Stephen Gill, vice president and managing director of HP UK and Ireland, said on Monday that many large organizations currently devote around 70 to 75 percent of their IT budget to managing their existing infrastructure, leaving little room for innovation that can bring value to the business.
However, by embracing the idea of cloud computing--where applications are hosted and computing power is virtualized and available as a utility--HP claims companies are able to effectively outsource the need for maintaining complex infrastructure and reduce their IT headcount as a result.
"Overall you will see less people but with different jobs [and] more exciting roles," he said. "The junior roles are the ones that are usually dull and that will be automated anyway." HP is hanging its vision of how cloud computing will affect the industry around the term "everything as a service".

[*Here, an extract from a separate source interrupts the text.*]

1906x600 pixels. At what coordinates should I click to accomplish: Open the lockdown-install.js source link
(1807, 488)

Gill claimed HP had been undergoing an internal reorganization--although it is not clear how much the strategy is related to cloud computing--that had seen it cut its IT staff from 19,000 to 10,000 over the past three-and-a-half years. "Most IT departments want to be flexible and responsive to the needs of the business and that is hard to if you are spending 70 percent of your budget on infrastructure," he said.

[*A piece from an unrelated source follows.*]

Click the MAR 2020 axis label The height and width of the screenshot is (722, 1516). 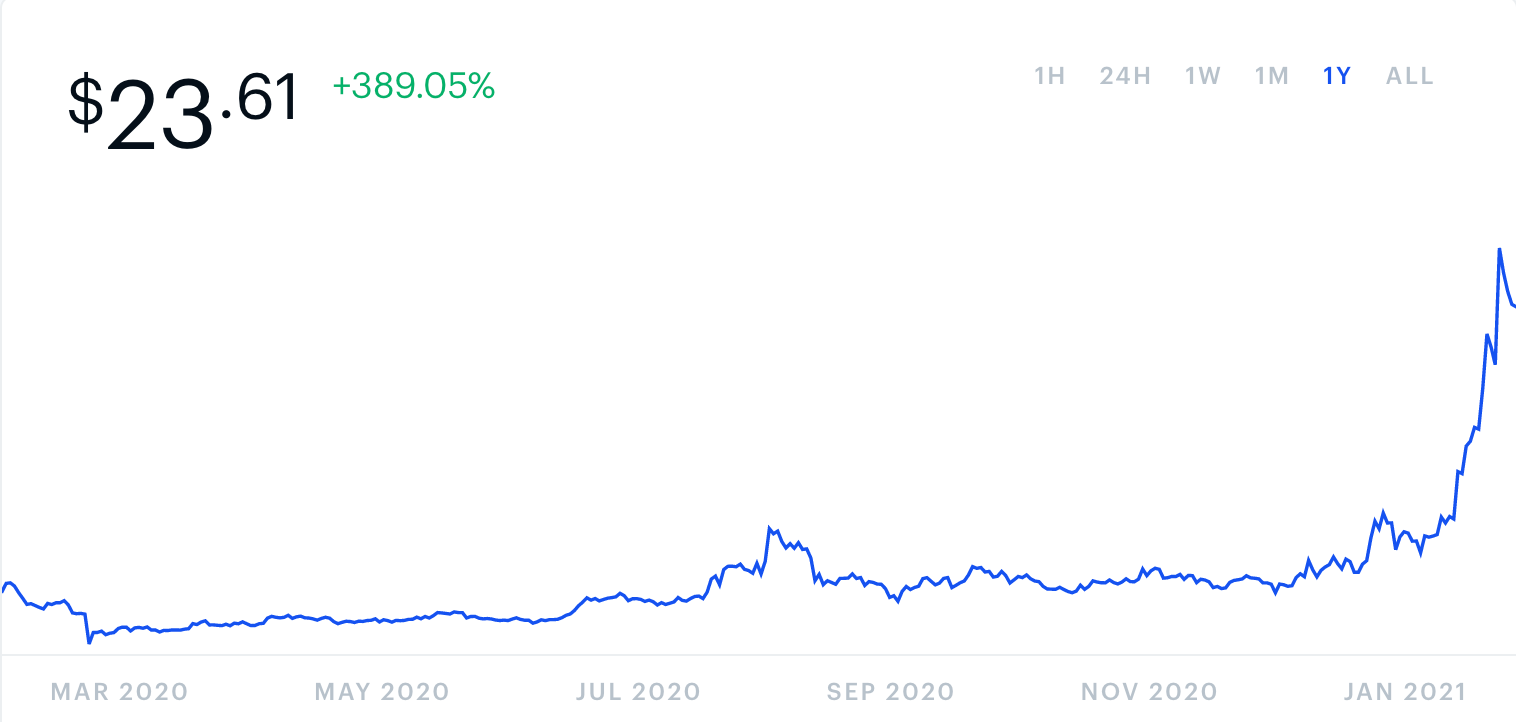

HP is not the first company to sound the death knell of the traditional IT department. The trend towards hosted applications, utility computing and outsourcing have all combined to prompt other vendors and analysts to predict an upheaval in the way companies will manage their internal IT in the future.
Back in 2005, analyst Gartner predicted that by 2010 IT departments in midsized and large companies will be 30 percent smaller than they were in 2005. "Jobs in technology infrastructure and services will decline in end-user organizations but grow in service, hardware and software companies, but many of these jobs will be in developing economies," the analyst claimed.